# The Email Ranker

> Some inboxes see more action.

Canonical URL: <https://datadriven.io/problems/the_email_ranker>

Domain: Python · Difficulty: medium · Seniority: L3

## Problem

Given a list of activity records (each a dict with 'user_id' and 'action'), count activities per user_id. Rank users using dense ranking by activity count descending, with ties broken by user_id alphabetically ascending. Return a list of dicts with keys 'user_id', 'activity_count', 'rank' in rank order.

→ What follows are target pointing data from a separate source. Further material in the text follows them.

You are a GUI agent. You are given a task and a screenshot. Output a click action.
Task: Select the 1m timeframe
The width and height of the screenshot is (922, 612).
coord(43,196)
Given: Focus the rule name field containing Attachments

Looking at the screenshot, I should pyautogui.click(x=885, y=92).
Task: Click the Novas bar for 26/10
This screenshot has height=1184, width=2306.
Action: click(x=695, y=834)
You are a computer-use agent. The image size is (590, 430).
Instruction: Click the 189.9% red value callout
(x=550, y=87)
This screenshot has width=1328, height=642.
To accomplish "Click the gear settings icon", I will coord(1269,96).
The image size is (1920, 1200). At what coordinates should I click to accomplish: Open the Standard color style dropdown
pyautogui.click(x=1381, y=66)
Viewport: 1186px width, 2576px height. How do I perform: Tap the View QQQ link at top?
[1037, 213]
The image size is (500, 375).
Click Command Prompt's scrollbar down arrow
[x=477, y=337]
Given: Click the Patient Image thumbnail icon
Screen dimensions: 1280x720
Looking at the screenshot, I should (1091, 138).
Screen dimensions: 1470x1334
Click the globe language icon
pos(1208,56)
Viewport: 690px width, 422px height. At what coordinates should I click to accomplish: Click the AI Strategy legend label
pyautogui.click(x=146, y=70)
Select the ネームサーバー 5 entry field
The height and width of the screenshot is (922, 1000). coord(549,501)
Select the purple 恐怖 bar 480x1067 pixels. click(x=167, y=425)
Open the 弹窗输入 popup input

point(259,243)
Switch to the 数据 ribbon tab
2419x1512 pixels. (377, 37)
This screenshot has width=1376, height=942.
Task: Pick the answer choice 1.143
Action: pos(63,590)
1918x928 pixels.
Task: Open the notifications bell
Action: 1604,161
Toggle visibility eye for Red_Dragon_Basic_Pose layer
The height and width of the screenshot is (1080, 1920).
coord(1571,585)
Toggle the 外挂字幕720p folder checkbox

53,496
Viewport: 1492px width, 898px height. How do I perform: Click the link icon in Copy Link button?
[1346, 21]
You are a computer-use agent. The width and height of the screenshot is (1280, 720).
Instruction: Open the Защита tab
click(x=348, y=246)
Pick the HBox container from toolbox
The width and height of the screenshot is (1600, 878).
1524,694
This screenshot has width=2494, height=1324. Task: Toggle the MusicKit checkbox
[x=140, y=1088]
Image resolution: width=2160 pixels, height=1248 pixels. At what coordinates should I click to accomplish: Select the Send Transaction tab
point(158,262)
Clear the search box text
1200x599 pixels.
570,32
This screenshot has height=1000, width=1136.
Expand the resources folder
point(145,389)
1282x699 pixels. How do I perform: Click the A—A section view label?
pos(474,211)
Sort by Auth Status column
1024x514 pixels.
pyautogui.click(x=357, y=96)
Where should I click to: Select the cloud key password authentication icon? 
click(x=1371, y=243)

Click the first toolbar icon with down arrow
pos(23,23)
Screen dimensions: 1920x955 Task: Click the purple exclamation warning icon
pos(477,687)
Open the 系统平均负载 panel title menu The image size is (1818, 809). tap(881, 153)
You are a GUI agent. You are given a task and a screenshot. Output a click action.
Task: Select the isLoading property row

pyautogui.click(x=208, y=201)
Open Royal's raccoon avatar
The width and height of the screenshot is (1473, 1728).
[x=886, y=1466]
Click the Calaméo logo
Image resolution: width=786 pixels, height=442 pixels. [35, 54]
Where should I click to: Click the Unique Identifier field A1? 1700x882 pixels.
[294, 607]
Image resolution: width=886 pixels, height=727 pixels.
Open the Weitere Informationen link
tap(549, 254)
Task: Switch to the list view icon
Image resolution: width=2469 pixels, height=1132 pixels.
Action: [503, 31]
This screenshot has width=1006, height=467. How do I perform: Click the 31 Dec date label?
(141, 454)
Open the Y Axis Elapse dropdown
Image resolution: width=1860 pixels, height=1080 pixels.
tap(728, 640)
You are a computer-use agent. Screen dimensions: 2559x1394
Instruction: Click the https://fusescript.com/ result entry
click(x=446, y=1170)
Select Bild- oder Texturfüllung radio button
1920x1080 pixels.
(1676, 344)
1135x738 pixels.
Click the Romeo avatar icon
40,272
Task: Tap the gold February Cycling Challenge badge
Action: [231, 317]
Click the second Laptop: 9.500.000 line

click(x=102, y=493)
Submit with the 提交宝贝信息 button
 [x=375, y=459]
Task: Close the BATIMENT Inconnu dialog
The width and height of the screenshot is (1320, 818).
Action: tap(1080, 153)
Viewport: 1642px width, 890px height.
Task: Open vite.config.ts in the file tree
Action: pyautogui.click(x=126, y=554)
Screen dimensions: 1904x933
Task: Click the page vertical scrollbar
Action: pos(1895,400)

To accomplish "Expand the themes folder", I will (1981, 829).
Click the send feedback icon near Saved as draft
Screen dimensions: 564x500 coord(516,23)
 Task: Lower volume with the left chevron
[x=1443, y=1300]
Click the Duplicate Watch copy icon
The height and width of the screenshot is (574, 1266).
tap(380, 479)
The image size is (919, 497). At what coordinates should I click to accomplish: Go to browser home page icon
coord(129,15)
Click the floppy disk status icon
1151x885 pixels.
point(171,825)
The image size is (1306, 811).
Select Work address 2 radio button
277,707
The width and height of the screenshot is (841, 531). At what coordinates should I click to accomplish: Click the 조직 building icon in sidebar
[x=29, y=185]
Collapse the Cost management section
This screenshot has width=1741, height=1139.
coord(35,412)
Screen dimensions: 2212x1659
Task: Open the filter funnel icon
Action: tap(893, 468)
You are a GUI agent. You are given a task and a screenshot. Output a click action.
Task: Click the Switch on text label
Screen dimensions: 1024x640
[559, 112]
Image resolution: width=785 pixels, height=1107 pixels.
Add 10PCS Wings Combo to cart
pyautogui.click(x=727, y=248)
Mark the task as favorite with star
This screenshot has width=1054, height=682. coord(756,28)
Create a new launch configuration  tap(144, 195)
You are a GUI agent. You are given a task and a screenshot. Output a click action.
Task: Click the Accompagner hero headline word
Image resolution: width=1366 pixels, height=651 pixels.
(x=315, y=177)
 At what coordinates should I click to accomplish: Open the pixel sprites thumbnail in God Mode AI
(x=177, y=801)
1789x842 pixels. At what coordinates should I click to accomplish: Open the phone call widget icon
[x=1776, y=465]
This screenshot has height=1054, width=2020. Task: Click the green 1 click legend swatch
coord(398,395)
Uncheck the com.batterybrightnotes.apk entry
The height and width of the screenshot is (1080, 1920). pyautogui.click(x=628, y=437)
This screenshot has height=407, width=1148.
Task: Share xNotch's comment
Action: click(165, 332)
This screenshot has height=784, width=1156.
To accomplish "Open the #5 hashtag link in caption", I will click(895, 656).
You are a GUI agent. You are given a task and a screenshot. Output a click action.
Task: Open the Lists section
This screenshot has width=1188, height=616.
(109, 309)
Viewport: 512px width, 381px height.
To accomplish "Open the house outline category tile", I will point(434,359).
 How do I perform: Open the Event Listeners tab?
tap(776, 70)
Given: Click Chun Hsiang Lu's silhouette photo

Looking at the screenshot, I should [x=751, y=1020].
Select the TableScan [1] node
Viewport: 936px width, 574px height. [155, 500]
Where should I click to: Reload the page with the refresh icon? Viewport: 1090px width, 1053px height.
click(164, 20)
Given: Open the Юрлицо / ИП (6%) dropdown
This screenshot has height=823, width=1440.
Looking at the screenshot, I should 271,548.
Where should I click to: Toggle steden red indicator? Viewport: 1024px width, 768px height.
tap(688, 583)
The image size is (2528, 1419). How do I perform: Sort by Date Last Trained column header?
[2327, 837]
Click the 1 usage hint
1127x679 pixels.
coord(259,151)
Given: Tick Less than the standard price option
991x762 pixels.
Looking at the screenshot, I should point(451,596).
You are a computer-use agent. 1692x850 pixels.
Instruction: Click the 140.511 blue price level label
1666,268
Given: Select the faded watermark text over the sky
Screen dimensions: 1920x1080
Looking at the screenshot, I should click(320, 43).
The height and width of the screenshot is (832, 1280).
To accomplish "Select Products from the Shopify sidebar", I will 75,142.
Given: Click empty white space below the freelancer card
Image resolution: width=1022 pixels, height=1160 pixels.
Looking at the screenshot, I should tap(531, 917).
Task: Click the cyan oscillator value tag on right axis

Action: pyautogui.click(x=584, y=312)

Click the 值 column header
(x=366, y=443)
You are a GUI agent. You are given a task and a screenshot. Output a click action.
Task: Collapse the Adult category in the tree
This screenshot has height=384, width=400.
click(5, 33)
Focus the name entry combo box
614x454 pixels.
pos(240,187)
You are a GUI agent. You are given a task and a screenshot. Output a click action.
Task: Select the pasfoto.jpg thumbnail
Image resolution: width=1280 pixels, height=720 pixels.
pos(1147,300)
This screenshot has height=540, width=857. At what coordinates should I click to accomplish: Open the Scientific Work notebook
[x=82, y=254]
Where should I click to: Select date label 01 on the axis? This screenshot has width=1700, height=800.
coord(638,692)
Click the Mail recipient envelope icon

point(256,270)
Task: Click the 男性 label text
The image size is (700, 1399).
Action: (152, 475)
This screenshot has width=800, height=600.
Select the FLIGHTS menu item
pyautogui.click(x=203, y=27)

## Worked solution and explanation

### Why this problem exists in real interviews

Dense ranking with deterministic tie-breakers shows up constantly in leaderboards, attribution, and analytics. Interviewers use this prompt to see whether you can count, sort with a composite key, and assign ranks correctly when multiple users tie.

---

### Break down the requirements

#### Step 1: Count activities per user_id

One pass over `activities` builds `{user_id: count}`. The `action` field is irrelevant; only the count matters for ranking.

#### Step 2: Sort by count desc, then user_id asc

Use a composite key `(-count, user_id)`. Negating the count flips the sort to descending while keeping the secondary sort on `user_id` ascending in a single `sorted` call.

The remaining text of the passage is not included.